__Job__: Rewrite the records from the line containing "Where should I click to: Open the 过滤" up to and including the line containing "click(x=117, y=94)" as a numbered list, omitting any blank lines.

----

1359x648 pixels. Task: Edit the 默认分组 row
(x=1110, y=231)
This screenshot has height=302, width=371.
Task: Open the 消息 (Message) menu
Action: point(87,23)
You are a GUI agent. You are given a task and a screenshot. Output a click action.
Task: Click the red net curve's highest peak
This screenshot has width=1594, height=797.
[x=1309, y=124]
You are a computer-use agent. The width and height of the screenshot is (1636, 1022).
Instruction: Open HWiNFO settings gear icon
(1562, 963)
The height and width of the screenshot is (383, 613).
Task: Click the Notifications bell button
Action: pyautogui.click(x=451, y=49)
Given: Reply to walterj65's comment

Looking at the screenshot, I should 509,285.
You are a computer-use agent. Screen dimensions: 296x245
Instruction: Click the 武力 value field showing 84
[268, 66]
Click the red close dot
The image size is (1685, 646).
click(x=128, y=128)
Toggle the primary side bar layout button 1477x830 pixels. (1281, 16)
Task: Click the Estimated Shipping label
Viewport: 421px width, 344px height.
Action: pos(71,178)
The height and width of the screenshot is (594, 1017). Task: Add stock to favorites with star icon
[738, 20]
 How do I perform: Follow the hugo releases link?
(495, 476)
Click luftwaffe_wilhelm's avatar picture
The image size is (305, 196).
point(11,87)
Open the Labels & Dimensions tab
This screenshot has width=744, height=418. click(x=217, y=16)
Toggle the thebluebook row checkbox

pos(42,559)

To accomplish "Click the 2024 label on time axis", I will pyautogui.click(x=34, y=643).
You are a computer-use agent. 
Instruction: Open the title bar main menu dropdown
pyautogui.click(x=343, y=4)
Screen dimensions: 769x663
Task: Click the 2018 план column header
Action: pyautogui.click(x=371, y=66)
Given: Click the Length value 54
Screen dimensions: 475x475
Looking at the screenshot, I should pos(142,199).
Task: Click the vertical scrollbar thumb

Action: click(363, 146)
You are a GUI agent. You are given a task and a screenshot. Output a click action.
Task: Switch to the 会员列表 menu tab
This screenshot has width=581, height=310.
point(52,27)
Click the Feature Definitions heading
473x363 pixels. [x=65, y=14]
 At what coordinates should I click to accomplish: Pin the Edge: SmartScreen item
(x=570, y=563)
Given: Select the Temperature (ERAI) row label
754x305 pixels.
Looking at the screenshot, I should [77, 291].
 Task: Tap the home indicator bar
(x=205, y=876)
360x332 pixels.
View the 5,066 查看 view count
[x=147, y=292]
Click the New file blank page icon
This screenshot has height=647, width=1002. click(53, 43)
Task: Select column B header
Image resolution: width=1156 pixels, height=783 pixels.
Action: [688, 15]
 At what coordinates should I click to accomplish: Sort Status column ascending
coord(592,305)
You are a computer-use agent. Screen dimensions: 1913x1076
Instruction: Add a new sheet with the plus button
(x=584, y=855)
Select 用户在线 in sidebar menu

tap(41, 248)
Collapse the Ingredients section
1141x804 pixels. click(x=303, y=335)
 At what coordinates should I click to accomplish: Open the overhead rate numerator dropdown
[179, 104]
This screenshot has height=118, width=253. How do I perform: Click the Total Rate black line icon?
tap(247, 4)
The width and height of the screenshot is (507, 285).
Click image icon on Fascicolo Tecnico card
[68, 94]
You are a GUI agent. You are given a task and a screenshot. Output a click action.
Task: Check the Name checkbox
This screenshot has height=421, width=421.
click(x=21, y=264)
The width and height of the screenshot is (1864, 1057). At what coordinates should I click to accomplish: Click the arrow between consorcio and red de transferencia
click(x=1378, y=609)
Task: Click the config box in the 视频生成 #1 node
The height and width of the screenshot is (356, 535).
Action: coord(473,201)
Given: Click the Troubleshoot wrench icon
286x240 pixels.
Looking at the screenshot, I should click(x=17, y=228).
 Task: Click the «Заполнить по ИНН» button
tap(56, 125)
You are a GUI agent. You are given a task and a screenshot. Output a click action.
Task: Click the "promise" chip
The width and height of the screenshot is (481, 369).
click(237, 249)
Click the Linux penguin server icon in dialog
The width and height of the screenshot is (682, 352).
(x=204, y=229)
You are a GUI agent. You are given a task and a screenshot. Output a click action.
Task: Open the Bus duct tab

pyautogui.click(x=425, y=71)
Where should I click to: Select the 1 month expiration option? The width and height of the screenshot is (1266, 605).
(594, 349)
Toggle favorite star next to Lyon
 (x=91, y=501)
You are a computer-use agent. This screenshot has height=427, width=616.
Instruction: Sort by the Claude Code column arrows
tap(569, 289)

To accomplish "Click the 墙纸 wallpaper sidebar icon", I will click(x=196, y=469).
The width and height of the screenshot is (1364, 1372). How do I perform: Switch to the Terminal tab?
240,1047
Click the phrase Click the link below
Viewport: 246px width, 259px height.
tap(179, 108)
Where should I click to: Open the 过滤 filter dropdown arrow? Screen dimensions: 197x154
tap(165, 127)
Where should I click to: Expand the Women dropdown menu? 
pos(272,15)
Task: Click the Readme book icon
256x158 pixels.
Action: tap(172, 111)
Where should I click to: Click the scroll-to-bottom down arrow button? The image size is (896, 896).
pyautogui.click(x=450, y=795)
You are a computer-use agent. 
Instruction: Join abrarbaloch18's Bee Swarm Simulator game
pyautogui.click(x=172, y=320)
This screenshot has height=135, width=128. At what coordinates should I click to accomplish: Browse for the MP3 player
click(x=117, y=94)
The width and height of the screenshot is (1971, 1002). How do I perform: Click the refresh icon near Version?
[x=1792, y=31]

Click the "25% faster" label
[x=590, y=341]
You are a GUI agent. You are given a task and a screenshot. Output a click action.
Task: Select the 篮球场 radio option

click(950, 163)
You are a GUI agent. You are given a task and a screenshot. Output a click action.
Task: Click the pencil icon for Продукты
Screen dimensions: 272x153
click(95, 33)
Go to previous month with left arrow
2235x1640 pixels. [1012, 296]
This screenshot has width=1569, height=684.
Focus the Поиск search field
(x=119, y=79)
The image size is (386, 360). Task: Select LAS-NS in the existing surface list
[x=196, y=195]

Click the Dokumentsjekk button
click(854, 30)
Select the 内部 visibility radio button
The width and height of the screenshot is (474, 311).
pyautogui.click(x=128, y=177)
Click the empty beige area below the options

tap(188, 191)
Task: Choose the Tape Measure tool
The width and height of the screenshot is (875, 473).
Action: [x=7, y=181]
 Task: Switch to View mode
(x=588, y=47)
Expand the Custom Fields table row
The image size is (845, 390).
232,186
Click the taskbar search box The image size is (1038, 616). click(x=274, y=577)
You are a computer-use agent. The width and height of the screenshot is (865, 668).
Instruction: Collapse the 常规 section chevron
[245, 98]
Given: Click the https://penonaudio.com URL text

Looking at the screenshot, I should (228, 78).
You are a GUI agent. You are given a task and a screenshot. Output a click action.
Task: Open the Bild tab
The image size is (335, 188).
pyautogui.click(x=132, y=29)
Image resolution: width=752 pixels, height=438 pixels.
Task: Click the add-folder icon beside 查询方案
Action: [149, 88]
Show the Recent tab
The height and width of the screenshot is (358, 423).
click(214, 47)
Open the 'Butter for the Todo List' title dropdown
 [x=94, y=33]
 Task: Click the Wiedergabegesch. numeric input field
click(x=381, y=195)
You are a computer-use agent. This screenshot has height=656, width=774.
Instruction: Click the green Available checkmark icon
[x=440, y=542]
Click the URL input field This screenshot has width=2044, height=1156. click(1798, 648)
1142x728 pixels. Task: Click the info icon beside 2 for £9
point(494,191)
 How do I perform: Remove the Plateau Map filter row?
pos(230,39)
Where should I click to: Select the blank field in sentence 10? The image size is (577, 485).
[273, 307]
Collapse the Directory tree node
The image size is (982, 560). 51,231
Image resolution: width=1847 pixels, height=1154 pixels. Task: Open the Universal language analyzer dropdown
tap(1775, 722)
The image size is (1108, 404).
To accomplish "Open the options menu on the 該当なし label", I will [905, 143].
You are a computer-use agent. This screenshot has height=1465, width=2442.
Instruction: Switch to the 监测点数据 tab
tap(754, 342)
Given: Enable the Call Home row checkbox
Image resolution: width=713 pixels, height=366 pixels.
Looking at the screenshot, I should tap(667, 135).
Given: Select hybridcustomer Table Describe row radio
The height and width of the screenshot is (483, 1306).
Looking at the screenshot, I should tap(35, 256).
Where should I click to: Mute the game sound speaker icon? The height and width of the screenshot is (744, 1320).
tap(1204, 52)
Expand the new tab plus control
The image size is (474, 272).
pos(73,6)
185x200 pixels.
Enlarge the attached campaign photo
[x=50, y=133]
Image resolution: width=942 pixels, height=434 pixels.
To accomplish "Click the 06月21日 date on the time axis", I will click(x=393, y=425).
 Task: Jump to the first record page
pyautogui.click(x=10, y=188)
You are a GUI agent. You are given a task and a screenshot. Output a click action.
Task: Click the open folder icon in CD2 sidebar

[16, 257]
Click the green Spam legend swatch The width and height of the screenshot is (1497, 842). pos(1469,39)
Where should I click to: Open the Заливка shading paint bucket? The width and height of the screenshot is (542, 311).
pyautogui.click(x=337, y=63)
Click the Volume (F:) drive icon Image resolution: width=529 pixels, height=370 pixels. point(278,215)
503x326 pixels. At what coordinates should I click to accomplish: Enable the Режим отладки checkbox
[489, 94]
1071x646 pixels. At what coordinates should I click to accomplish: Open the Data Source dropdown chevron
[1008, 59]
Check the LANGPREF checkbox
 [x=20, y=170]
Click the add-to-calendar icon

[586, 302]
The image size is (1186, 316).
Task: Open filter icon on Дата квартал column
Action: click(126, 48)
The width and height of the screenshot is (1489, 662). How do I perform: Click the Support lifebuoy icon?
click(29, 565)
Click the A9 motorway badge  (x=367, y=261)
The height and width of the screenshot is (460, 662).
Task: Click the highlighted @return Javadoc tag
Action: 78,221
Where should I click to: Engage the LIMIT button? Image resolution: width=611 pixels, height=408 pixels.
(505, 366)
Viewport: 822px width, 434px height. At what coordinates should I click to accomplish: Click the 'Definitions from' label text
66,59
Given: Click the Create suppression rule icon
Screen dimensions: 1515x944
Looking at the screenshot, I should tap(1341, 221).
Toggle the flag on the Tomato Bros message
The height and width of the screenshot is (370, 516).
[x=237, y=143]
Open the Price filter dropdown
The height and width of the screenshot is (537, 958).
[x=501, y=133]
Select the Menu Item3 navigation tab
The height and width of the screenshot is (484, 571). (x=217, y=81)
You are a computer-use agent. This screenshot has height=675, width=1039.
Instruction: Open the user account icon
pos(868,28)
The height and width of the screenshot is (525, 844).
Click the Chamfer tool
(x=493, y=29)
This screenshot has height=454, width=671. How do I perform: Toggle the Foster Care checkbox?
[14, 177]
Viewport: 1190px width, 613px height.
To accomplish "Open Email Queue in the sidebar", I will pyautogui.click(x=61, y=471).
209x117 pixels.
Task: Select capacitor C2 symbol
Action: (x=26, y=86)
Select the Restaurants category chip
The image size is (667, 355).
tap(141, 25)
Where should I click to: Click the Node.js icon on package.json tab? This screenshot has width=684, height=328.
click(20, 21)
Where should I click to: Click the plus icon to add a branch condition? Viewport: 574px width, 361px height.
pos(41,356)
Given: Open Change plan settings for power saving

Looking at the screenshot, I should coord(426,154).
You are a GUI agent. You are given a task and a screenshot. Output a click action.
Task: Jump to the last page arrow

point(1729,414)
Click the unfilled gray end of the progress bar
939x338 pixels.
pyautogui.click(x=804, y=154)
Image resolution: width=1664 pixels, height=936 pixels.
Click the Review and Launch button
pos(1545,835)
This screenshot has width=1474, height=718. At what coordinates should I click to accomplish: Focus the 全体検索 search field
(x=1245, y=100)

----

__Output for this task__:
1. Where should I click to: Open the 过滤 filter dropdown arrow? Screen dimensions: 197x154
2. tap(165, 127)
3. Where should I click to: Expand the Women dropdown menu? 
4. pos(272,15)
5. Task: Click the Readme book icon
6. 256x158 pixels.
7. Action: tap(172, 111)
8. Where should I click to: Click the scroll-to-bottom down arrow button? The image size is (896, 896).
9. pyautogui.click(x=450, y=795)
10. You are a computer-use agent. 
11. Instruction: Join abrarbaloch18's Bee Swarm Simulator game
12. pyautogui.click(x=172, y=320)
13. This screenshot has height=135, width=128. At what coordinates should I click to accomplish: Browse for the MP3 player
14. click(x=117, y=94)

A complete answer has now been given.